**EXTRACTED ENTRIES**
* * *

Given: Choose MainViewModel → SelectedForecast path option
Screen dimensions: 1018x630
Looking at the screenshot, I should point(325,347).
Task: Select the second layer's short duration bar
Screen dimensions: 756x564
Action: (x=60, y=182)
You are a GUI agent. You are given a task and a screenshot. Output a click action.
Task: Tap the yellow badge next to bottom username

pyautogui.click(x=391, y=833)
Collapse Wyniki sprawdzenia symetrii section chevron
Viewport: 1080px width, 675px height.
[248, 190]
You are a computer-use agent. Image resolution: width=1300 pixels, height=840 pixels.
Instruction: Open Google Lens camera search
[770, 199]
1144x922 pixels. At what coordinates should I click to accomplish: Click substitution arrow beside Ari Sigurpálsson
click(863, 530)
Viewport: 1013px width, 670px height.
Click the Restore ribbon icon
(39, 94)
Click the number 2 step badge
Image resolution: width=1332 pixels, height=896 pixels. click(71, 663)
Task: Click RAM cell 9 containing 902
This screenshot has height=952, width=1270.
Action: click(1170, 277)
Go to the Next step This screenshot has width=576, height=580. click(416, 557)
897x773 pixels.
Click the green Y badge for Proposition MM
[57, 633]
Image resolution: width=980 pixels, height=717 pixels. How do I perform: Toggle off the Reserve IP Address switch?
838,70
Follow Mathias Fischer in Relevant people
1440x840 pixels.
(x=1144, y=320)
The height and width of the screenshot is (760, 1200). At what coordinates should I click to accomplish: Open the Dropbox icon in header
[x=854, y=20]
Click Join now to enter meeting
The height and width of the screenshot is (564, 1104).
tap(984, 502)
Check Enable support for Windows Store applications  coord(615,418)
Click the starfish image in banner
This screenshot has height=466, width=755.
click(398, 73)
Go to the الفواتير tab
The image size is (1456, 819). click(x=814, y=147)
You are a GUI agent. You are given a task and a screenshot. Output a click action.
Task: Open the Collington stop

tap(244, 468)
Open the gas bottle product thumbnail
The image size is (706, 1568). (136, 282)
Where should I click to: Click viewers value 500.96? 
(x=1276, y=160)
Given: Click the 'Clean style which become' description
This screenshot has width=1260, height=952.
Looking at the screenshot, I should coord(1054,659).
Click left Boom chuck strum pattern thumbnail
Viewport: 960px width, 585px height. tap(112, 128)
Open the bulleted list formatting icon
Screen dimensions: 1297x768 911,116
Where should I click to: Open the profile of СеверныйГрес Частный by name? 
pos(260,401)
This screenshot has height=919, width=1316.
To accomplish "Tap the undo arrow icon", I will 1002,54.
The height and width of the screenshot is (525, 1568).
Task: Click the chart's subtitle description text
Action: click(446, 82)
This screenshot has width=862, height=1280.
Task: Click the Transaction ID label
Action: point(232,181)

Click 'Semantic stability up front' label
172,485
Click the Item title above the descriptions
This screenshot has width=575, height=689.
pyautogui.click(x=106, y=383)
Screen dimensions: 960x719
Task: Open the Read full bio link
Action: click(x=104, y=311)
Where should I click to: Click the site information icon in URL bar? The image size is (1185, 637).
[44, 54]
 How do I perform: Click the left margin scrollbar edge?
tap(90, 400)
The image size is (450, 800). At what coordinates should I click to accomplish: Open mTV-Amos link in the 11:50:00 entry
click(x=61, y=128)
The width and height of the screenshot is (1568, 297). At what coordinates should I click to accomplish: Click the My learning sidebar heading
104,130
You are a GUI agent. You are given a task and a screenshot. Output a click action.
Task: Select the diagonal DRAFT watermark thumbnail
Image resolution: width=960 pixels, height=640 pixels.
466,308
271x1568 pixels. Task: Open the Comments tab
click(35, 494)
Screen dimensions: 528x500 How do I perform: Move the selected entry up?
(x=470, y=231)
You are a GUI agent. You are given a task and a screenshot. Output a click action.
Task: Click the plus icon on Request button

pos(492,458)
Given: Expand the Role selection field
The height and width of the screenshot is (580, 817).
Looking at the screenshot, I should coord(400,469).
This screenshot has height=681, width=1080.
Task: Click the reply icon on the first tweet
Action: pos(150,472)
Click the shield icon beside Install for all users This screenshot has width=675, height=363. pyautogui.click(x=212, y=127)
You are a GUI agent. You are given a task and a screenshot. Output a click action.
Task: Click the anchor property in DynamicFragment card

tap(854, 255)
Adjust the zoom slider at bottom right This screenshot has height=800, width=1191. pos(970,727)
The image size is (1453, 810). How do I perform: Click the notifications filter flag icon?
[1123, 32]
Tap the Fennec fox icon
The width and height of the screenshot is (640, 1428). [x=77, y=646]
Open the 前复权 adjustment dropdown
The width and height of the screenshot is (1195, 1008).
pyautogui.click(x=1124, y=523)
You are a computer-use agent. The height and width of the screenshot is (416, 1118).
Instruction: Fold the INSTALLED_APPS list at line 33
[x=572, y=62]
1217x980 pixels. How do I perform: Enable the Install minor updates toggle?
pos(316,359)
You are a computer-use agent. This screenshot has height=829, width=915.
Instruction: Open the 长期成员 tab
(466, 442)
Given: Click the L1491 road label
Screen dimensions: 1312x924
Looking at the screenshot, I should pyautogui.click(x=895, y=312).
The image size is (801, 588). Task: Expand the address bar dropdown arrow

* * *

**TASK INSTRUCTIONS**
Only those lines of the entries above that run from the line containing "Check Enable support" to the line containing "This screenshot has height=919, width=1316.", both included, should be transcribed exactly.

**ANSWER SPACE**
Check Enable support for Windows Store applications  coord(615,418)
Click the starfish image in banner
This screenshot has height=466, width=755.
click(398, 73)
Go to the الفواتير tab
The image size is (1456, 819). click(x=814, y=147)
You are a GUI agent. You are given a task and a screenshot. Output a click action.
Task: Open the Collington stop

tap(244, 468)
Open the gas bottle product thumbnail
The image size is (706, 1568). (136, 282)
Where should I click to: Click viewers value 500.96? 
(x=1276, y=160)
Given: Click the 'Clean style which become' description
This screenshot has width=1260, height=952.
Looking at the screenshot, I should coord(1054,659).
Click left Boom chuck strum pattern thumbnail
Viewport: 960px width, 585px height. tap(112, 128)
Open the bulleted list formatting icon
Screen dimensions: 1297x768 911,116
Where should I click to: Open the profile of СеверныйГрес Частный by name? 
pos(260,401)
This screenshot has height=919, width=1316.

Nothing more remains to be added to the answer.